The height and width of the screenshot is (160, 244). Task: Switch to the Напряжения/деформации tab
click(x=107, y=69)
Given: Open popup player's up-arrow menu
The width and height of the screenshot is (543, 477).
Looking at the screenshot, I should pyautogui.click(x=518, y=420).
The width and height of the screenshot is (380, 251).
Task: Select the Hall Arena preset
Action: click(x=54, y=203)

● **Short exercise**
Turn the lines above into a Markdown table with the columns Row and Line, numbering each line and skipping any blank ones.

● **Written response**
| Row | Line |
|---|---|
| 1 | The height and width of the screenshot is (160, 244). Task: Switch to the Напряжения/деформации tab |
| 2 | click(x=107, y=69) |
| 3 | Given: Open popup player's up-arrow menu |
| 4 | The width and height of the screenshot is (543, 477). |
| 5 | Looking at the screenshot, I should pyautogui.click(x=518, y=420). |
| 6 | The width and height of the screenshot is (380, 251). |
| 7 | Task: Select the Hall Arena preset |
| 8 | Action: click(x=54, y=203) |